Requirement 1 ::
Print the part of the hurling passage starting at "Limerick are not" and ending at "has become satiety.".
:: Source text ::
Waterford did wonder last year if Galway lacked a little subtlety up front. In the event, the question didn’t arise. But Micheál Donoghue hasn’t been minded to drain his bench, leading one to wonder how much faith he has in his forward subs. Sooner or later, the day will come when they miss the nuance a Kevin Broderick or a Damien Hayes would have provided.
Hannon is not suited to a nippy centre-forward. At least Joe Canning is not mercury.
Jonathan Glynn on Mike Casey. Sometimes these supposedly critical battles turn out to be nothing of the sort. Casey doesn’t have to go up with Glynn under the high ball; rather he has to prevent him pulling the trigger when he comes down with it. This is a coaching issue. A good full-back knows how and when to spoil.
Limerick are not yet at the stage where they know beyond all doubt how to win. Galway are. It’s the main reason they’re here and they’ve scarcely reached the point where success has become satiety.
:::
Requirement 2 ::
Rewrite all of the records below with "Instruction" renamed to "Directive" and nothing else changed. Omit the pictures.
:: Dataset content ::
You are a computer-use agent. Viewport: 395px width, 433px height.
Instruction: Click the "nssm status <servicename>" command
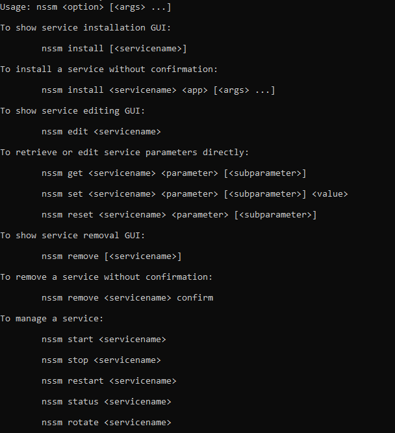click(x=106, y=402)
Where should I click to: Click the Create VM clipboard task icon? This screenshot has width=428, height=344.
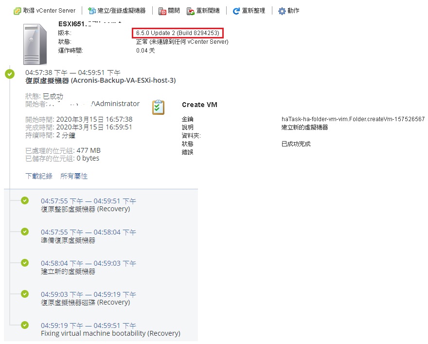(x=159, y=108)
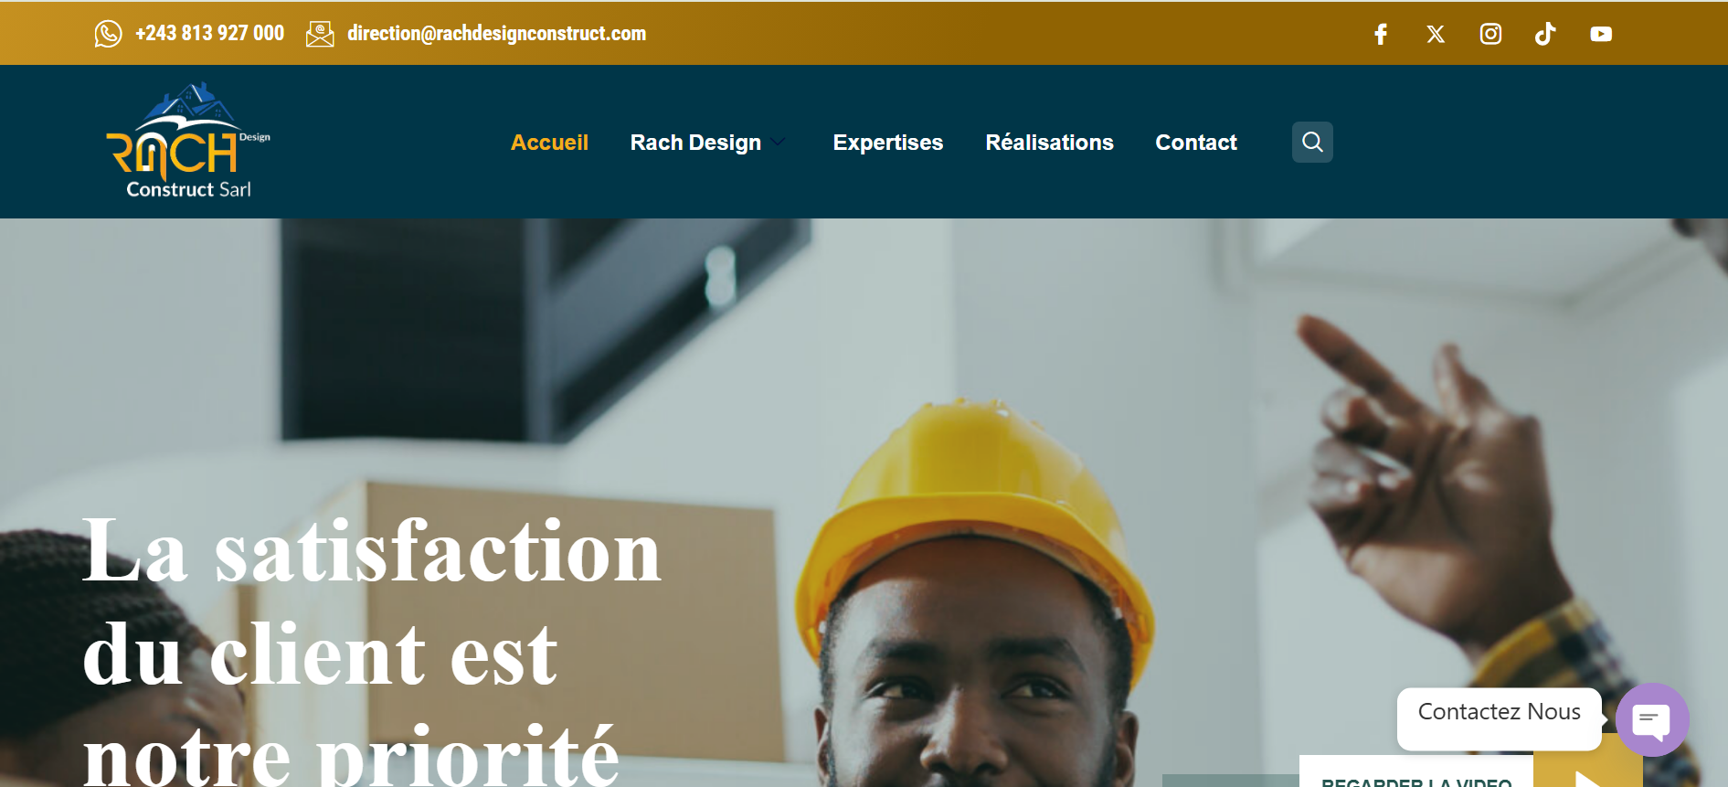The width and height of the screenshot is (1728, 787).
Task: Open the TikTok icon link
Action: pos(1545,34)
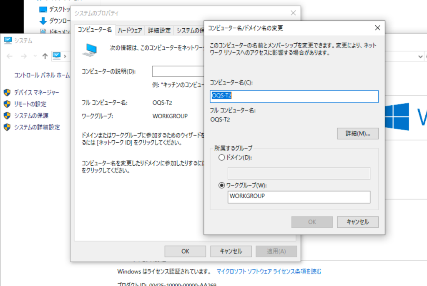Click the Advanced System Settings shield icon
The image size is (427, 286).
coord(7,127)
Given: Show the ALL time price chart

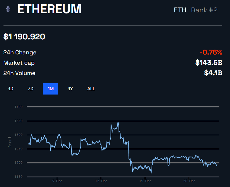Looking at the screenshot, I should pos(91,89).
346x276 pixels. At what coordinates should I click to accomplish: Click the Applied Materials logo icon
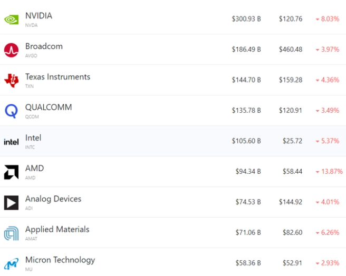[x=11, y=233]
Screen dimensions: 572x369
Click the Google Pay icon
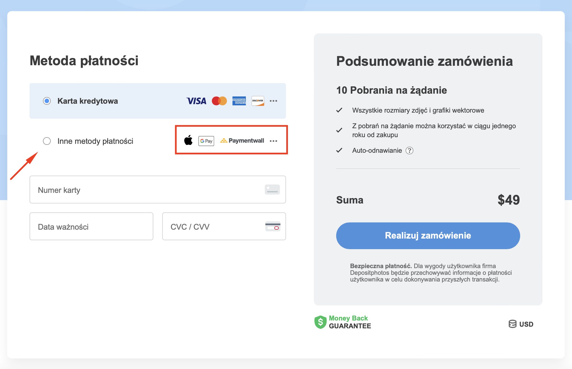click(206, 141)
:::
Full response 1 ::
Limerick are not yet at the stage where they know beyond all doubt how to win. Galway are. It’s the main reason they’re here and they’ve scarcely reached the point where success has become satiety.

Full response 2 ::
You are a computer-use agent. Viewport: 395px width, 433px height.
Directive: Click the "nssm status <servicename>" command
click(x=106, y=402)
Where should I click to: Click the Create VM clipboard task icon? This screenshot has width=428, height=344.
(x=159, y=108)
The width and height of the screenshot is (1728, 787).
Task: Open the TikTok icon link
Action: pos(1545,34)
Click the Advanced System Settings shield icon
The image size is (427, 286).
coord(7,127)
Given: Show the ALL time price chart

Looking at the screenshot, I should pos(91,89).
346x276 pixels. At what coordinates should I click to accomplish: Click the Applied Materials logo icon
[x=11, y=233]
Screen dimensions: 572x369
Click the Google Pay icon
click(206, 141)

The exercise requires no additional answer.